Your assignment: Provide only the number of lines in the records below that include "Core".

Saved data entries:
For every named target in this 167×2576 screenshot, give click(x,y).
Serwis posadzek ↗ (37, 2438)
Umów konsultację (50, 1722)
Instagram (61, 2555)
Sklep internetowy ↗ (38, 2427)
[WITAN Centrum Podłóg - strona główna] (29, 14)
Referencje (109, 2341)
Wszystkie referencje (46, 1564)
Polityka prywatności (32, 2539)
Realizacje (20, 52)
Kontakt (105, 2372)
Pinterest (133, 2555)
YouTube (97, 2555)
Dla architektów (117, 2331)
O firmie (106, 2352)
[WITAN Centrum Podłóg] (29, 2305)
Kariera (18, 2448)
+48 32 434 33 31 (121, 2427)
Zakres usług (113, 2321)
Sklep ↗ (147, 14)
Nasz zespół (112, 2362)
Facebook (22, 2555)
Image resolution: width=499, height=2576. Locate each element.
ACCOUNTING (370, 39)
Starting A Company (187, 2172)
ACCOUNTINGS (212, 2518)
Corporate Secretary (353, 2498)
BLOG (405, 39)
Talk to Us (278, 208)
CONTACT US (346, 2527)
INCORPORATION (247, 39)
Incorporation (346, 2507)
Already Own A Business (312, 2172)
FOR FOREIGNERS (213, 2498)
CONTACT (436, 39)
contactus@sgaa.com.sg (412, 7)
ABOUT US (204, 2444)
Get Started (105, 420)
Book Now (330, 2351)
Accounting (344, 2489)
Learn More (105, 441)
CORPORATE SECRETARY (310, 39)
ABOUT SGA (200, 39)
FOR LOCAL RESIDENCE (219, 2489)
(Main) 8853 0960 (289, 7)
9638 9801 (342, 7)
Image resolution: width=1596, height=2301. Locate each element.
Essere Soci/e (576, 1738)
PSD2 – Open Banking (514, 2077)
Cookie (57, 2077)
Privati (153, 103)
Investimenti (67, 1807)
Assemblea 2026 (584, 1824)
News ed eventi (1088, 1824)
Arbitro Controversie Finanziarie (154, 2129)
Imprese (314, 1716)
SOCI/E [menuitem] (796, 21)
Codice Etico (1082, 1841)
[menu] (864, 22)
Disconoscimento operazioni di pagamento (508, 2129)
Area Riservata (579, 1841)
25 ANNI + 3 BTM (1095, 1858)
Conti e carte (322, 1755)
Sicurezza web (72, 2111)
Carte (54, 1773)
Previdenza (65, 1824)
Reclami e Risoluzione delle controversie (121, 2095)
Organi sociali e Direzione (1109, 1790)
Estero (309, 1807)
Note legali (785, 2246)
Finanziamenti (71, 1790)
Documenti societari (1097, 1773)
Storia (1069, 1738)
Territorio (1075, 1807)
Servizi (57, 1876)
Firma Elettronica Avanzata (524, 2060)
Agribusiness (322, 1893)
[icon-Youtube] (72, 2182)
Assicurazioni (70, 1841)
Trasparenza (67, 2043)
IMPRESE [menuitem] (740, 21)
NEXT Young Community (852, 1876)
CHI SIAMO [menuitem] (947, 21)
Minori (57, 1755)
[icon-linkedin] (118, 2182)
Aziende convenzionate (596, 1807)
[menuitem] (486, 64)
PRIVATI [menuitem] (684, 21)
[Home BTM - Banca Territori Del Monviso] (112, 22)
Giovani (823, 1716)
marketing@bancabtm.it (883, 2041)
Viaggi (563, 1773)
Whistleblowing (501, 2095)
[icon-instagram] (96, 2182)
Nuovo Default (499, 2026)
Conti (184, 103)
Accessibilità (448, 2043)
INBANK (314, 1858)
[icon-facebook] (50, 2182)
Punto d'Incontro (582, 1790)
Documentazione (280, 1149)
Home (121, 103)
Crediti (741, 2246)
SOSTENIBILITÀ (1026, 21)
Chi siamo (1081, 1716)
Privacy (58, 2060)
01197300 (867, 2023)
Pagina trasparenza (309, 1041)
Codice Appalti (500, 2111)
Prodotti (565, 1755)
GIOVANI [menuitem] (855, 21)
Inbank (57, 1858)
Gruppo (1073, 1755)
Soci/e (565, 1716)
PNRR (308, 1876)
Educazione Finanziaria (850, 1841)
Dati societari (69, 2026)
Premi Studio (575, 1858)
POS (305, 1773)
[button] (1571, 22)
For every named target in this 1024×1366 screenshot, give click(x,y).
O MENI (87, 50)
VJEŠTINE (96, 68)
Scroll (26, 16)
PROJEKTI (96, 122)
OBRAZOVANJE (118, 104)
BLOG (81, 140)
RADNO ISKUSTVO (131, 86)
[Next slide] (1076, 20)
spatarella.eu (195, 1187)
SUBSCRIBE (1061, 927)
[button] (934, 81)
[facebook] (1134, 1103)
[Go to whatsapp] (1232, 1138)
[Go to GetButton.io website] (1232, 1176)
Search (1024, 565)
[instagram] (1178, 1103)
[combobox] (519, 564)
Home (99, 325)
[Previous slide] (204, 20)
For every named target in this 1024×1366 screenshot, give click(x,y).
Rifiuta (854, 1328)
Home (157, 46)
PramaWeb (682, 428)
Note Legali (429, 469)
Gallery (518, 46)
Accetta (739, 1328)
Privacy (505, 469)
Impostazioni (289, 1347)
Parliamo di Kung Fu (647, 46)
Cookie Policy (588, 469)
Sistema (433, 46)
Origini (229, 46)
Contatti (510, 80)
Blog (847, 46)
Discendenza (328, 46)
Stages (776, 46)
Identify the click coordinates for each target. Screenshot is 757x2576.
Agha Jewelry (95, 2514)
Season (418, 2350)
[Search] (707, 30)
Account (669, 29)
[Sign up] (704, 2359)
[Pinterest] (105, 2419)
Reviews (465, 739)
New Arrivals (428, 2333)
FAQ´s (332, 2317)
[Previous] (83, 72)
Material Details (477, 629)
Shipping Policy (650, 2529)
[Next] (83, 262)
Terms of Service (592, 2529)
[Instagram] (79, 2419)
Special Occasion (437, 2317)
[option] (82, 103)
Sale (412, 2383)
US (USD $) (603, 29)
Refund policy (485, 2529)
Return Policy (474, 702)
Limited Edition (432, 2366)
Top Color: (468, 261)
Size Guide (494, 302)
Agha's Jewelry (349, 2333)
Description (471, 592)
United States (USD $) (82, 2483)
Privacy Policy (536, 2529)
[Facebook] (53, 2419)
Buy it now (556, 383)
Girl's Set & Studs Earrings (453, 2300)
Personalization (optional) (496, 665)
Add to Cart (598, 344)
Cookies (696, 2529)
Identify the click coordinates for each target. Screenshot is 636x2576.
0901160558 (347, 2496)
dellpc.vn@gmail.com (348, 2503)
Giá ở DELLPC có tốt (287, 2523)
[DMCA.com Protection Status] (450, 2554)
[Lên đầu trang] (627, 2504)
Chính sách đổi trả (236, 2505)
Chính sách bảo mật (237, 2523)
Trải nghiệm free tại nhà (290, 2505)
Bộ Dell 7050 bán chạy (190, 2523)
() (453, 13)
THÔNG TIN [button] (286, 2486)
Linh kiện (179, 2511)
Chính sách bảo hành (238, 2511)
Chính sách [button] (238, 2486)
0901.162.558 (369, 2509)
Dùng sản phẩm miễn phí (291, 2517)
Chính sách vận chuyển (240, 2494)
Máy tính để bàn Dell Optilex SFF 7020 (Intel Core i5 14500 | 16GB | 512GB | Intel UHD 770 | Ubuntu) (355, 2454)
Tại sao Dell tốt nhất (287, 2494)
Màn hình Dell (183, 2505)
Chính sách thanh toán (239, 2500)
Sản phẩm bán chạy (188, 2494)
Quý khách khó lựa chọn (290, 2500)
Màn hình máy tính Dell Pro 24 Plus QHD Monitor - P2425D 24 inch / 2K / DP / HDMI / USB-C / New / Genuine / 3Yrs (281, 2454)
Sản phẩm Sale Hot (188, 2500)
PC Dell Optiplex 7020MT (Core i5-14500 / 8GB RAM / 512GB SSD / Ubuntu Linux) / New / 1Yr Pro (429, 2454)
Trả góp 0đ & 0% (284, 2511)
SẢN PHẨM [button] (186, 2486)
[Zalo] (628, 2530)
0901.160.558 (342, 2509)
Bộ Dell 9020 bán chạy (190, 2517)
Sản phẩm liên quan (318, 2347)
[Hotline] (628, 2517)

Result: 2